## TASK
Could the lines from the line bearing "Screen dimensions: 399x497" to the end of the records below be copied exactly, with the pictures left out and no other lines added?

Saved data entries:
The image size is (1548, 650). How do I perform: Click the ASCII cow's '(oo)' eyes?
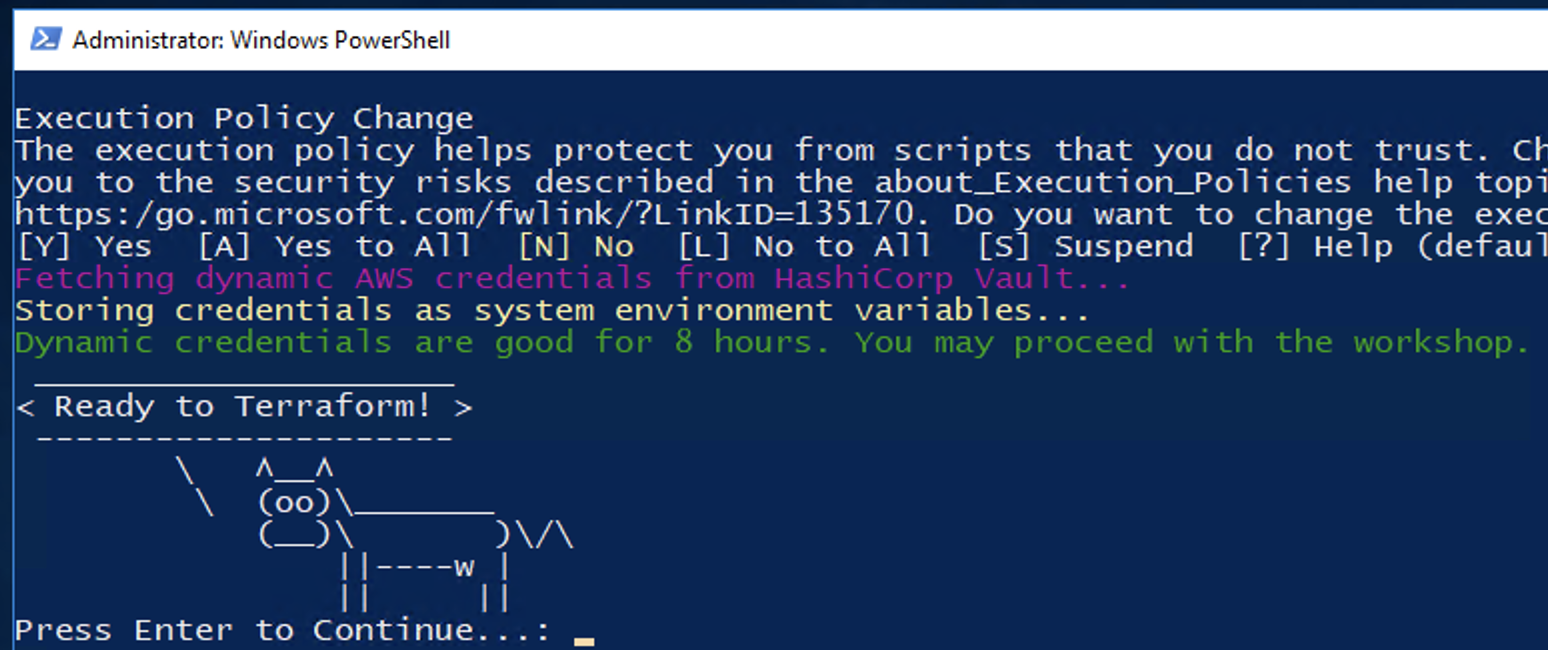pos(294,502)
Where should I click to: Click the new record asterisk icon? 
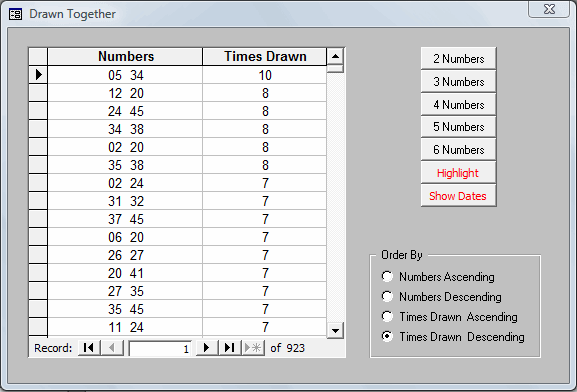(x=253, y=347)
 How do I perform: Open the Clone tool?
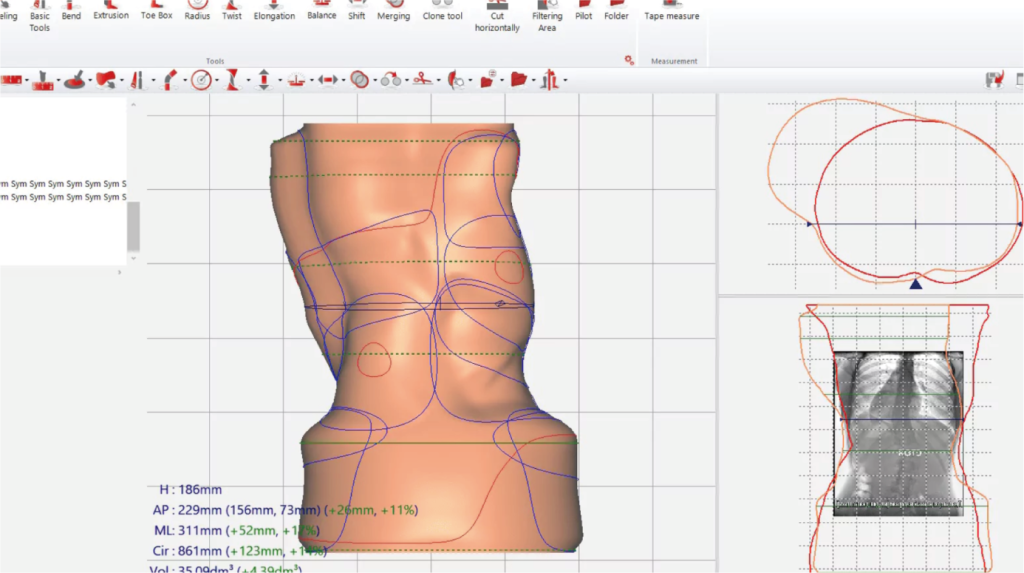442,11
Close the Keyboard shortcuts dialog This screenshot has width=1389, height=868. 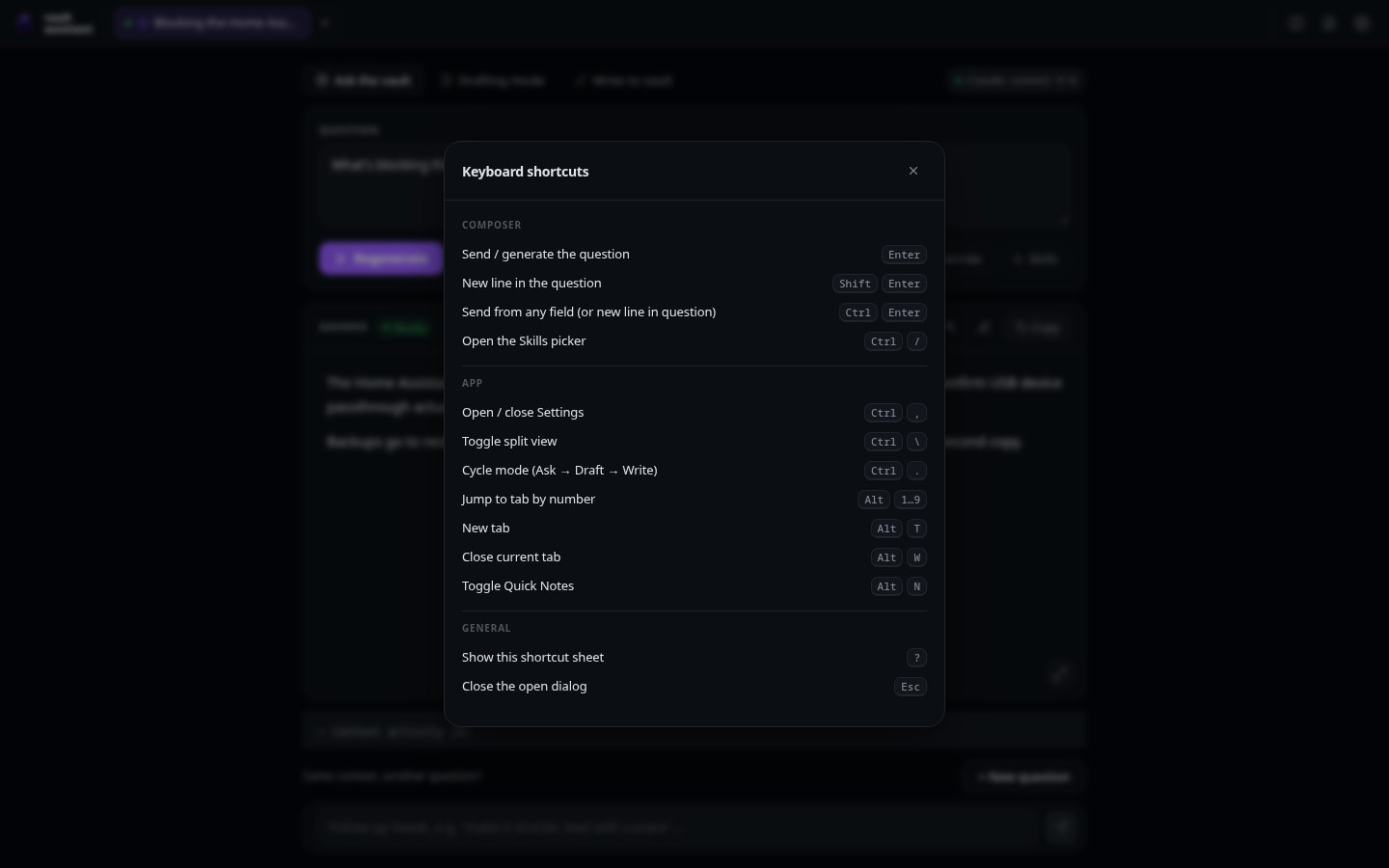[913, 171]
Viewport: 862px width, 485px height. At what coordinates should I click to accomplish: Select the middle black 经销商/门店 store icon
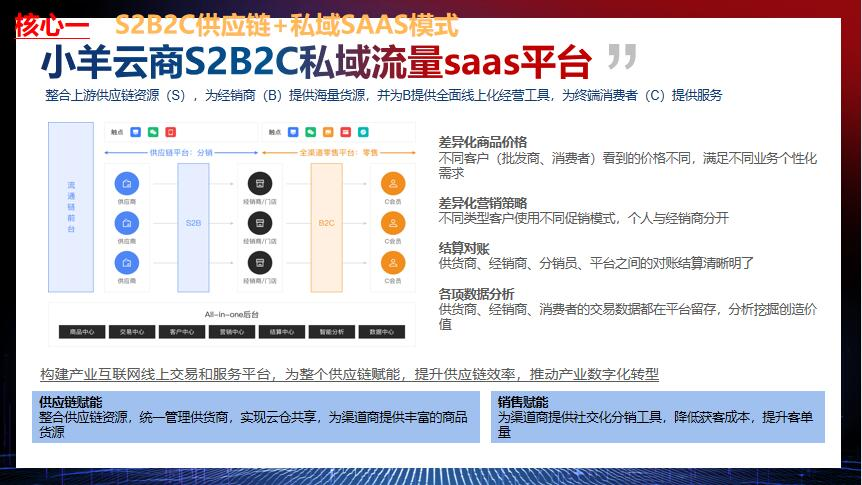point(259,223)
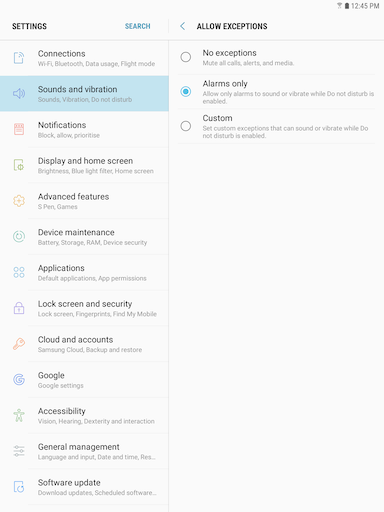Open the Notifications icon
The height and width of the screenshot is (512, 384).
coord(19,129)
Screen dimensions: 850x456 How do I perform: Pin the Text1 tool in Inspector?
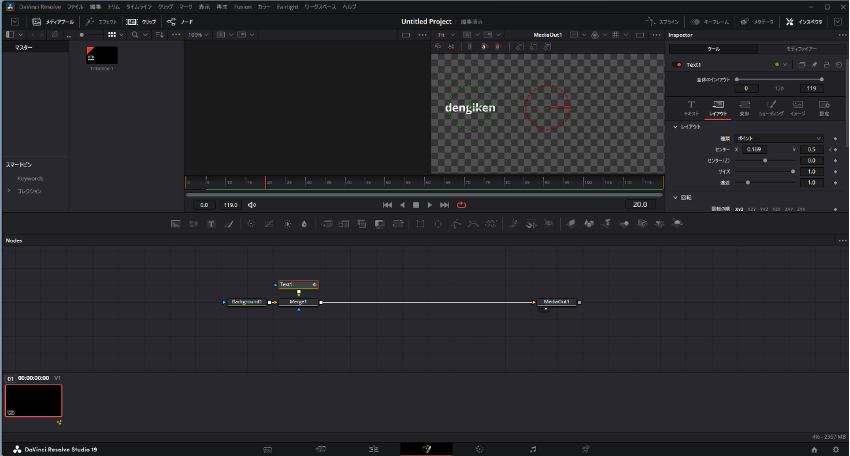pyautogui.click(x=813, y=65)
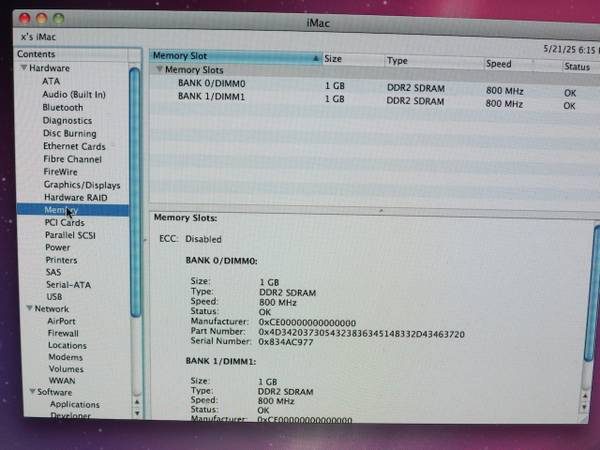
Task: Sort by the Memory Slot column header
Action: coord(230,57)
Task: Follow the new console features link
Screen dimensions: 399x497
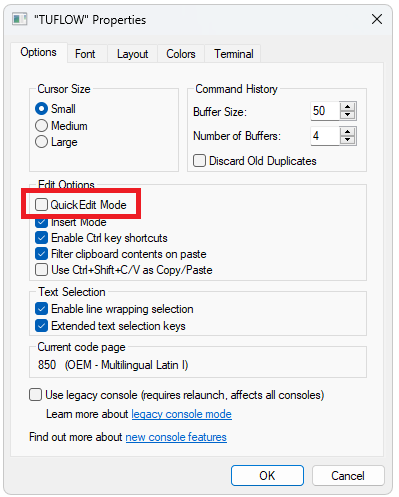Action: 176,437
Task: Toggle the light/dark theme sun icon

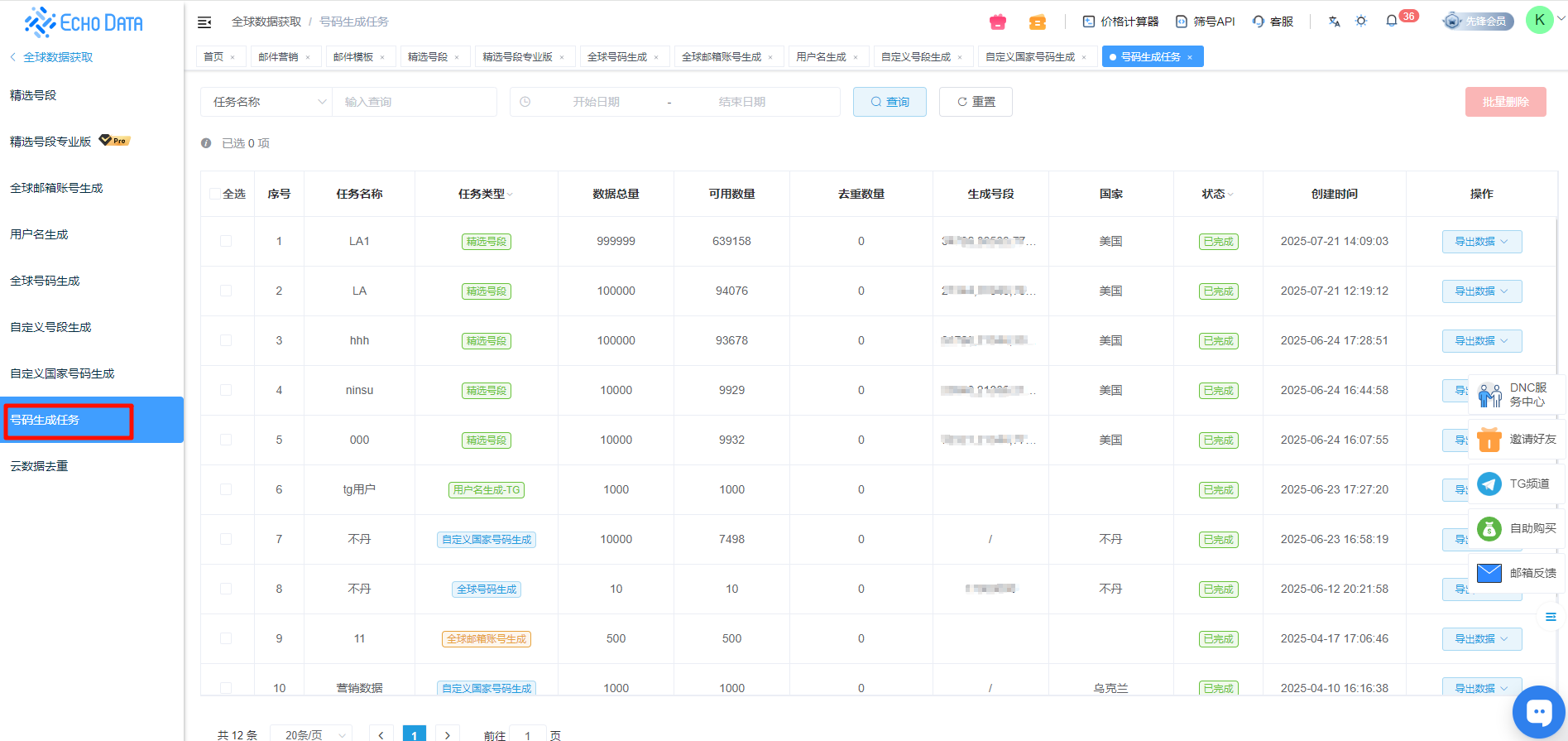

## FINAL ANSWER
Screen dimensions: 399x497
Action: 176,437
Task: Toggle the light/dark theme sun icon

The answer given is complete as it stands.